How do I automatically generate a umlaut table?
I want vowel tables diacritics, but don’t want to search symbol tables manually.
Is it possible to generate this table from a list of cross-vowels and a list of diacritics using some of the following languages: Java, PHP, Wolfram Mathematica, .NET Language and so on?

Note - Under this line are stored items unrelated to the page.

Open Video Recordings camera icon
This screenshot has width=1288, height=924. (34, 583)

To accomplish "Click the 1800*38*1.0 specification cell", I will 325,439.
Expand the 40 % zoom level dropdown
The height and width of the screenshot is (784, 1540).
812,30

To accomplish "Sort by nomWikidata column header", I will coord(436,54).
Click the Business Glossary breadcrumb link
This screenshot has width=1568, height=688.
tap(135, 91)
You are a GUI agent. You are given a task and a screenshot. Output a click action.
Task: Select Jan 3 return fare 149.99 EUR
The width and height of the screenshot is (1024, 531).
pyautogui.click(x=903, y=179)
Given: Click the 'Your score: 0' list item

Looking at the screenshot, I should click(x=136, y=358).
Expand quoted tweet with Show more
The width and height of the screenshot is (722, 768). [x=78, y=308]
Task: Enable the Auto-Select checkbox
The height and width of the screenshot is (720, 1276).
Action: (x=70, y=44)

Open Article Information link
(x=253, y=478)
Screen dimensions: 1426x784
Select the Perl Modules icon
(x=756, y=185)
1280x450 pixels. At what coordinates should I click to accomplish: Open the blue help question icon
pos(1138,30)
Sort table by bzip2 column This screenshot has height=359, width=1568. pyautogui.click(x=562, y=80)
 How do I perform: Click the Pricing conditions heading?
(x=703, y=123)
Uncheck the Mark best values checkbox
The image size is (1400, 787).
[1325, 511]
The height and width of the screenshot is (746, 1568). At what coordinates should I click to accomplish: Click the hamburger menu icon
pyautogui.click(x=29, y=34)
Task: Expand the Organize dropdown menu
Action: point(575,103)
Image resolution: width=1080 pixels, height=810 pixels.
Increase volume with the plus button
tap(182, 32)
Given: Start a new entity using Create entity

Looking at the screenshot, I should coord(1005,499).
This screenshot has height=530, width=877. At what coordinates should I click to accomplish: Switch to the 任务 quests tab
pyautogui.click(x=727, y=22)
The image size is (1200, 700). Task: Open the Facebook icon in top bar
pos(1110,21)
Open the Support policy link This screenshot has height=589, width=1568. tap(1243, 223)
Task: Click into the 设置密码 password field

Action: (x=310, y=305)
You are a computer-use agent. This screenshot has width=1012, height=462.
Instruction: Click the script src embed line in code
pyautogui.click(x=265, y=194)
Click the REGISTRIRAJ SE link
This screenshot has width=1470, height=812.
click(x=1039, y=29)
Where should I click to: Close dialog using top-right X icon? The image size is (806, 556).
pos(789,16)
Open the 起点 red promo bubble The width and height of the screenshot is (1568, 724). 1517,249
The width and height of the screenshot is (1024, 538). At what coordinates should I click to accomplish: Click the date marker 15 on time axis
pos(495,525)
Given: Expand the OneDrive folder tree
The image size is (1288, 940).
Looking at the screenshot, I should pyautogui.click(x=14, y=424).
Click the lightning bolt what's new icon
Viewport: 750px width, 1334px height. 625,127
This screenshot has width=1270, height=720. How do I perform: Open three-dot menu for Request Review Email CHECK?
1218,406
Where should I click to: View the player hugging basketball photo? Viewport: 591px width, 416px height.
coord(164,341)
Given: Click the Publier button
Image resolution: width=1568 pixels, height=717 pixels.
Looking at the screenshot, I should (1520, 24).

I need to use characters (unicode) as output.
Java solutions
I found a special Unicode feature: http://en.wikipedia.org/wiki/Unicode_normalization
Java supports it since 1.6 http://docs.oracle.com/javase/6/docs/api/java/text/Normalizer.html
So, the sample code is:
public static void main(String[] args) {
String vowels = "aeiou";
char[] diacritics = {'\u0304', '\u0301', '\u0300', '\u030C'};
StringBuilder sb = new StringBuilder();
for(int v=0; v<vowels.length(); ++v) {
for(int d=0; d<diacritics.length; ++d) {
sb.append(vowels.charAt(v));
sb.append(diacritics[d]);
sb.append(' ');
}
sb.append(vowels.charAt(v));
sb.append('\n');
}
String ans = Normalizer.normalize(sb.toString(), Normalizer.Form.NFC);
JOptionPane.showMessageDialog(null, ans);
}
i.e. we just put the combined diacritic after the vowel letter and then apply normalization to the string.
Solution
To be honest, I haven’t fully understood what Szabolcs’ code is doing, but in this particular case, this seems to produce the same result with slightly less code in Mathematica
data = Import["http://unicode.org/Public/UNIDATA/NamesList.txt", "Lines"];
codes = Cases[data,
b_String /; StringMatchQ[
b, ___ ~~ "LATIN " ~~ "CAPITAL" | " SMALL" ~~ " LETTER " ~~
"A" | "E" | "I" | "O" | "U" ~~ " WITH " ~~ ___] :>
FromDigits[StringTake[b, 4], 16], Infinity];
FromCharacterCode[codes]
Produces
"ÀÁÂÃÄÅÈÉÊËÌÍÎÏÒÓÔÕÖØÙÚÛÜàáâãäåèéêëìíîïòóôõöøùúûüĀāĂ㥹ĒēĔĕĖėĘęĚěĨĩĪīĬ\
ĭĮįİŌōŎŏŐőŨũŪūŬŭŮůŰűŲųƗƟƠơƯưǍǎǏǐǑǒǓǔǕǖǗǘǙǚǛǜǞǟǠǡǪǫǬǭǺǻǾǿȀȁȂȃȄȅȆȇȈȉȊȋȌȍ\
ȎȏȔȕȖȗȦȧȨȩȪȫȬȭȮȯȰȱȺɆɇɨᶏᶒᶖᶙḀḁḔḕḖḗḘḙḚḛḜḝḬḭḮḯṌṍṎṏṐṑṒṓṲṳṴṵṶṷṸṹṺṻẚẠạẢảẤấẦầẨ\
ẩẪẫẬậẮắẰằẲẳẴẵẶặẸẹẺẻẼẽẾếỀềỂểỄễỆệỈỉỊịỌọỎỏỐốỒồỔổỖỗỘộỚớỜờỞởỠỡỢợỤụỦủỨứỪừỬửỮ\
ữỰựⱥⱸⱺꝊꝋꝌꝍ"